Smoking tobacco is the biggest risk factor for lung cancer as it accounts for 87 percent of all lung cancer deaths (Ball, W.,1957). In Australia, smoking tobacco became common as it exponentially increased after World War Two (Adair, T., Hoy, D., Dettrick, Z., & Lopez, A., 2011). Beneficially, within the past decades’ discovery of how harmful smoking tobacco is, the proportion of adults in Australia who were daily smokers decreased from 22.3% to 13.8% (Adair, T., Hoy, D., Dettrick, Z., & Lopez, A., 2011).
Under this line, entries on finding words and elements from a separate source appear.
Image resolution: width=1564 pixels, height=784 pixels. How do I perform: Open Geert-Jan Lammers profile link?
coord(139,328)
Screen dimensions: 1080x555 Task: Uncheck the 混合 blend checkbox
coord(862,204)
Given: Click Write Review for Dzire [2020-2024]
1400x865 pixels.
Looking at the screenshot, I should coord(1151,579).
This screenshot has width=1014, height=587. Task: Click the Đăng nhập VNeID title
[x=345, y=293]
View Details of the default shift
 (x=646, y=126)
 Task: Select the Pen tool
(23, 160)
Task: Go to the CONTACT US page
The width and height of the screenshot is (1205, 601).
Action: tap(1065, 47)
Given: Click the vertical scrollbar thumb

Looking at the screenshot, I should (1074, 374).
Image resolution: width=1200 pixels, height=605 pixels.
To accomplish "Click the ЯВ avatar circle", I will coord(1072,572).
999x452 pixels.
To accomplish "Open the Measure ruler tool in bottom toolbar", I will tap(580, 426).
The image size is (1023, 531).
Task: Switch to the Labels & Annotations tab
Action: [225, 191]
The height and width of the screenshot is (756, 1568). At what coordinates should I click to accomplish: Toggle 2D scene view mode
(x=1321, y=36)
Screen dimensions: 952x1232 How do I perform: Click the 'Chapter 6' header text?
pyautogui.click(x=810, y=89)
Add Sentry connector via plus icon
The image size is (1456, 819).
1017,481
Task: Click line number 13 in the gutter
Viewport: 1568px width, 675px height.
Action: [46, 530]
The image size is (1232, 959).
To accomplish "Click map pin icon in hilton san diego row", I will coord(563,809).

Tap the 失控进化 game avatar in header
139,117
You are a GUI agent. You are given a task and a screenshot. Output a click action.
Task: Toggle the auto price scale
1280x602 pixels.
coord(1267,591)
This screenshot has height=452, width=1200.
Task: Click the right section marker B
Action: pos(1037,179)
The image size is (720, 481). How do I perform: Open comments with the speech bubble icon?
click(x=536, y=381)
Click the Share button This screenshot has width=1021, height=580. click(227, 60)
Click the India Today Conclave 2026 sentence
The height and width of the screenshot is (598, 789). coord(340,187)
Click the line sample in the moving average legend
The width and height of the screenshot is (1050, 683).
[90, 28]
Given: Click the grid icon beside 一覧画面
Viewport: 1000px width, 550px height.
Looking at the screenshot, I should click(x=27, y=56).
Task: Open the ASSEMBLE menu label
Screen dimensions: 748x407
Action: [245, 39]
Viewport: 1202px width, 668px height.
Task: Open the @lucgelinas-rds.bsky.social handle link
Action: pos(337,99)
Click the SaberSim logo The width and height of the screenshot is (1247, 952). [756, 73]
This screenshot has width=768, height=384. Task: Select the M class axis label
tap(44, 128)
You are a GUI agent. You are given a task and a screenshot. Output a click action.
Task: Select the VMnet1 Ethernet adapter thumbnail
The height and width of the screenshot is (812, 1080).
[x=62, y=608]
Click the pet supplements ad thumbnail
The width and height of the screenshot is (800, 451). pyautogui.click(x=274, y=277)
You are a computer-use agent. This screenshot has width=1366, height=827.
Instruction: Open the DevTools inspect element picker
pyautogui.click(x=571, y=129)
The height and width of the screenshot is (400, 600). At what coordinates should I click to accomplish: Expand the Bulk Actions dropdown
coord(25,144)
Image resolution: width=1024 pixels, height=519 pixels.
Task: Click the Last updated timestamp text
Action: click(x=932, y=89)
During the more recent years, however, the daily smoking rate has remained relatively stable at 13.8% (Adair, T., Hoy, D., Dettrick, Z., & Lopez, A., 2011).
Poor diet is also one of the major risk factors for lung cancer. A diet high in red meat and low in vegetables is shown to have a strong correlation to lung cancer (Xue, X., Gao, Q., Qiao, J., Zhang, J., Xu, C., Liu, J., & Xue, X., 2014). Australians consume approximately 100kg of red meat per year- ranking Australia as the number one country with the highest red and processed meat intake per person (“FED: Snapshot of Australia’s health”, 2018). In addition to red and processed meat, only 68% of children and five percent of adults have a sufficient intake of vegetables (“FED: Snapshot of Australia’s health”, 2018). This shows that Australia’s diet is extremely poor and could be why so many Australians are affected with lung cancer.
Stigma and other cultural views may also be an important cause of lung cancer mortality. When it comes to lung cancer screenings in Australia, there is a common belief in that a person should only go to the doctor if the symptoms are severe enough— since they “know their body, and would know if something was wrong” (Crane, M., Scott, N., O’Hara, B., Aranda, S., Lafontaine, M., Stacey, I., … Currow, D, 2016). Another widely held view is to not mention “mild” symptoms to the doctor since it will “go away” (Crane, M., Scott, N., O’Hara, B., Aranda, S., Lafontaine, M., Stacey, I., … Currow, D, 2016). Lastly, many smokers admitted that they would not tell their doctor if they experience symptoms of smoking because of the stigma associated with smoking (Crane, M., Scott, N., O’Hara, B., Aranda, S., Lafontaine, M., Stacey, I., … Currow, D, 2016). This is an obstacle to secondary prevention for lung cancer, which is critical for early treatments and stopping further spread of the cancer.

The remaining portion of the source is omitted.